=== TASK DETAILS ===
Copy the data exactly. Images are to be left out.

** RAW DATA follows **

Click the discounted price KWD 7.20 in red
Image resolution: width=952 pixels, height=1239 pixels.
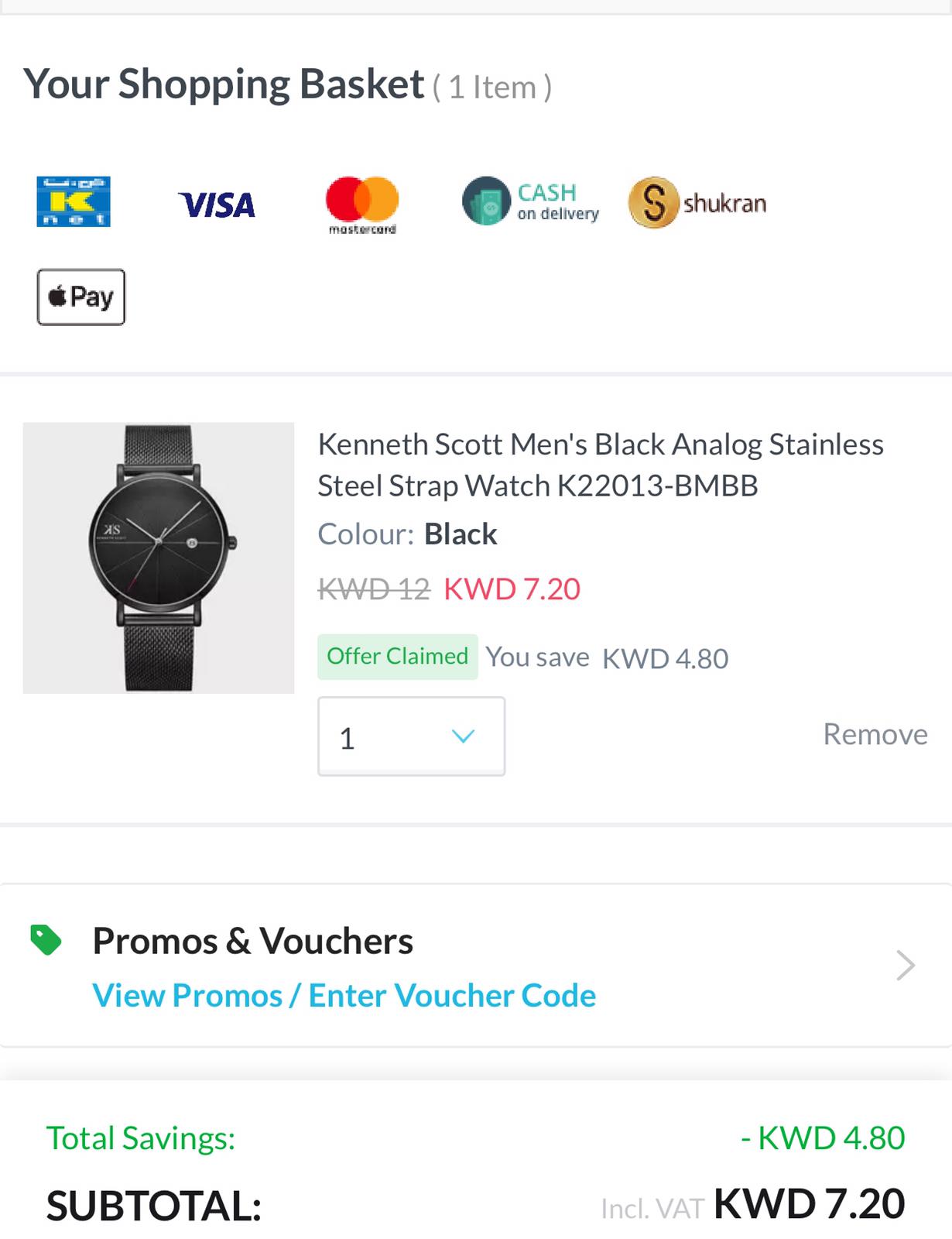[x=512, y=589]
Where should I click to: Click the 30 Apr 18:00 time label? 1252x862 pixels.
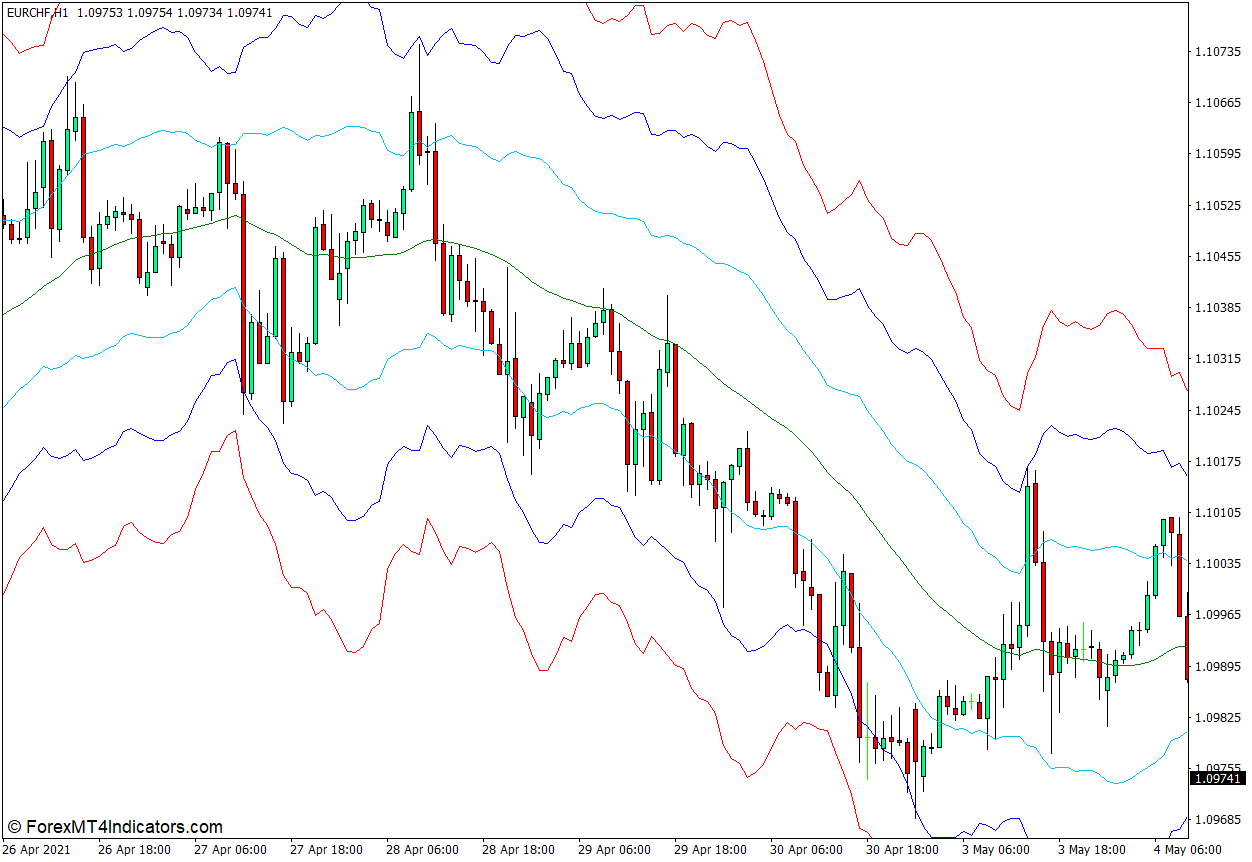903,850
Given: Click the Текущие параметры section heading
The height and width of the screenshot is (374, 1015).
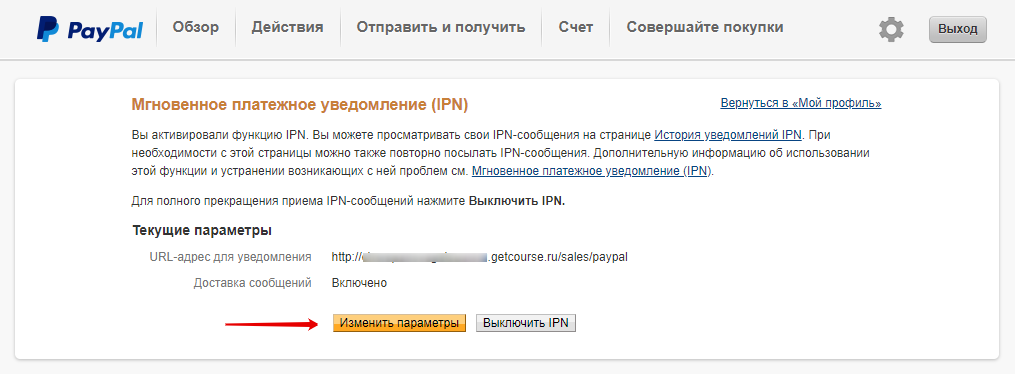Looking at the screenshot, I should click(202, 230).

** End of RAW DATA **

=== RESULT OF THIS EXERCISE ===
Click the discounted price KWD 7.20 in red
Image resolution: width=952 pixels, height=1239 pixels.
[x=512, y=589]
Where should I click to: Click the 30 Apr 18:00 time label? 1252x862 pixels.
903,850
Given: Click the Текущие параметры section heading
The height and width of the screenshot is (374, 1015).
Looking at the screenshot, I should click(202, 230).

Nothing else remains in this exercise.